Author: Heather J. Sharkey
Publisher: Princeton University Press
Published: 2015-07-28
Total Pages: 336
ISBN-13: 0691168105
DOWNLOAD EBOOKIn 1854, American Presbyterian missionaries arrived in Egypt as part of a larger Anglo-American Protestant movement aiming for worldwide evangelization. Protected by British imperial power, and later by mounting American global influence, their enterprise flourished during the next century. American Evangelicals in Egypt follows the ongoing and often unexpected transformations initiated by missionary activities between the mid-nineteenth century and 1967--when the Six-Day Arab-Israeli War uprooted the Americans in Egypt. Heather Sharkey uses Arabic and English sources to shed light on the many facets of missionary encounters with Egyptians. These occurred through institutions, such as schools and hospitals, and through literacy programs and rural development projects that anticipated later efforts of NGOs. To Egyptian Muslims and Coptic Christians, missionaries presented new models for civic participation and for women's roles in collective worship and community life. At the same time, missionary efforts to convert Muslims and reform Copts stimulated new forms of Egyptian social activism and prompted nationalists to enact laws restricting missionary activities. Faced by Islamic strictures and customs regarding apostasy and conversion, and by expectations regarding the proper structure of Christian-Muslim relations, missionaries in Egypt set off debates about religious liberty that reverberate even today. Ultimately, the missionary experience in Egypt led to reconsiderations of mission policy and evangelism in ways that had long-term repercussions for the culture of American Protestantism.
Author: Ira M. Lapidus
Publisher: Cambridge University Press
Published: 2002-08-22
Total Pages: 1004
ISBN-13: 9780521779333
DOWNLOAD EBOOKIra Lapidus' classic history of the origins and evolution of Muslim societies, revised and updated for this second edition, first published in 2002.

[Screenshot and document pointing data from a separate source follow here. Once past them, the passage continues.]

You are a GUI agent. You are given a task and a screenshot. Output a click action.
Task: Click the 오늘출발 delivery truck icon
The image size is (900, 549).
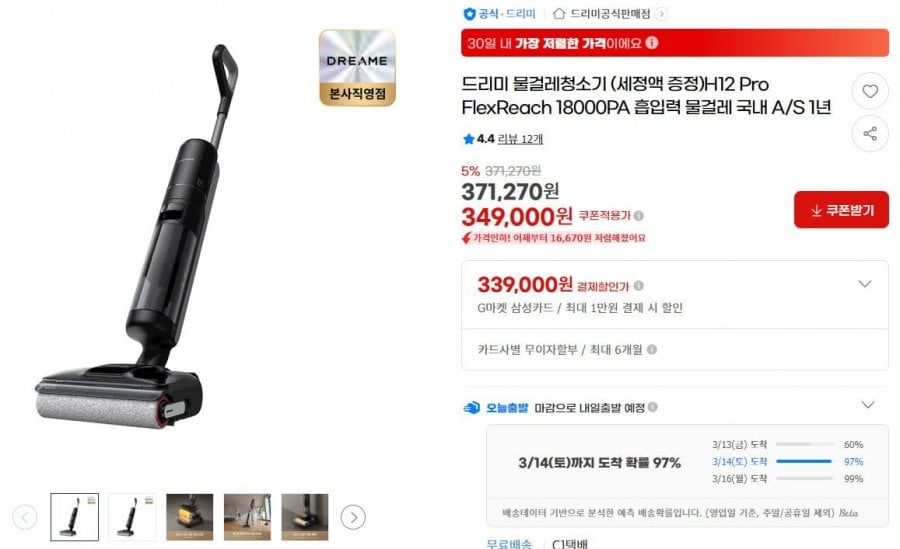(471, 408)
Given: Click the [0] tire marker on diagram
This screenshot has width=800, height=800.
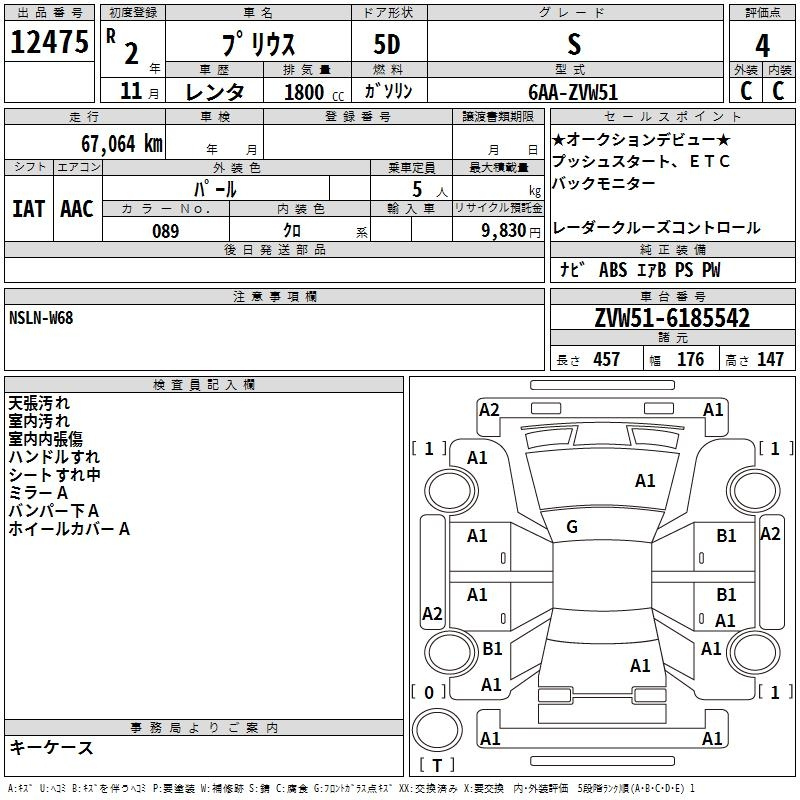Looking at the screenshot, I should [x=429, y=692].
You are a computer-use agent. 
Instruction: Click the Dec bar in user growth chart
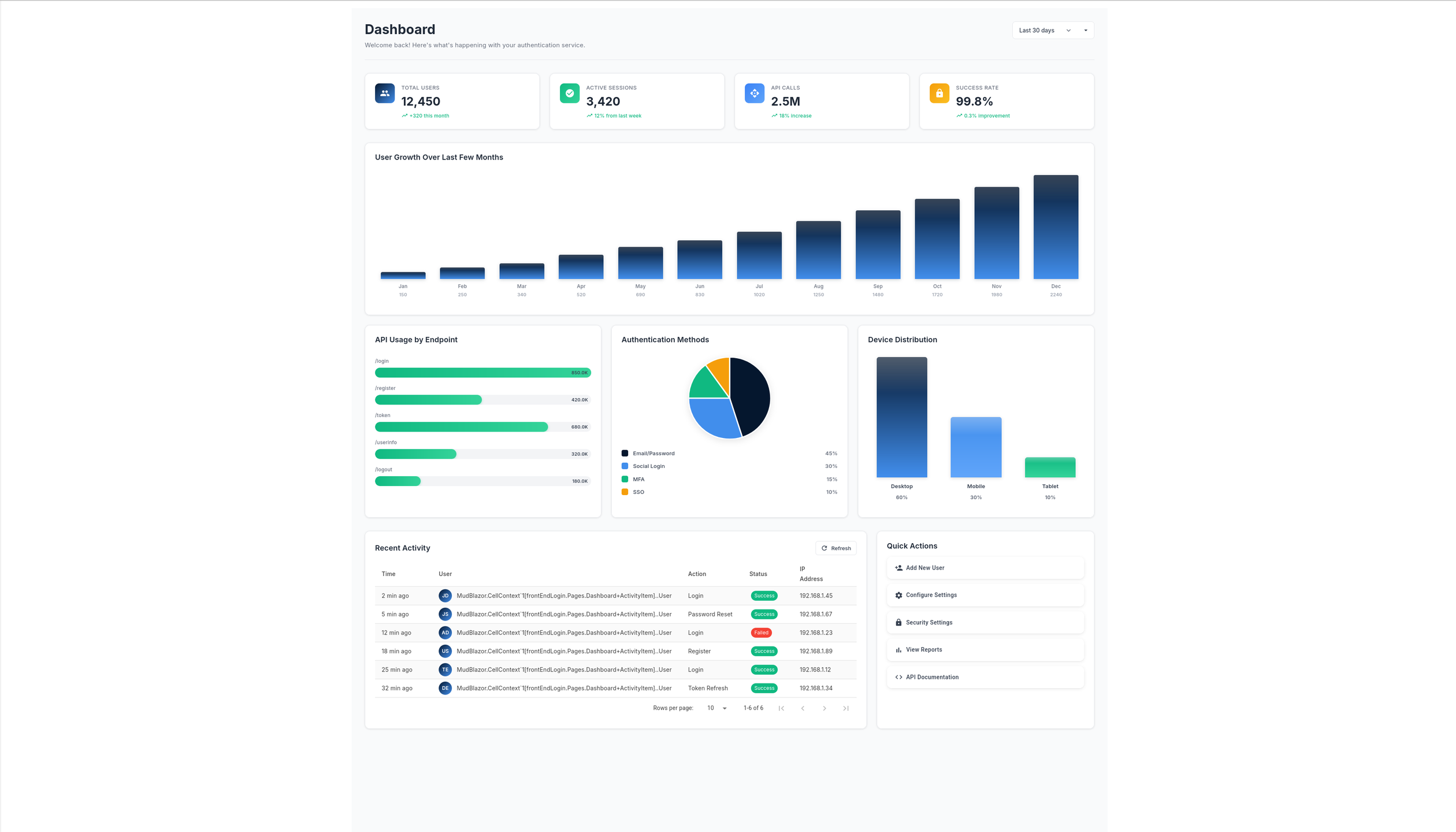click(1056, 228)
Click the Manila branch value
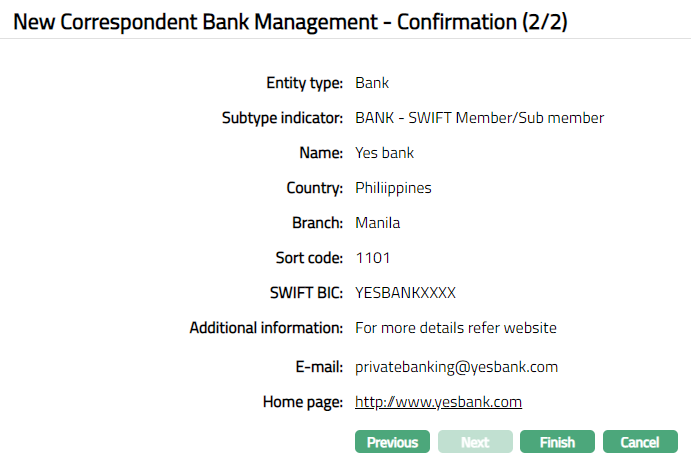 tap(377, 223)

Author: Donald Malcolm Reid
Publisher: Cambridge University Press
Published: 2002-07-04
Total Pages: 320
ISBN-13: 9780521894333
DOWNLOAD EBOOKCairo University has been crucially important in shaping the national life of modern Egypt. In this history, Professor Reid explains the university's part in the national quest for independence from Britain, in the perennial tension between secular and religious world-views, and in the push for a more egalitarian society.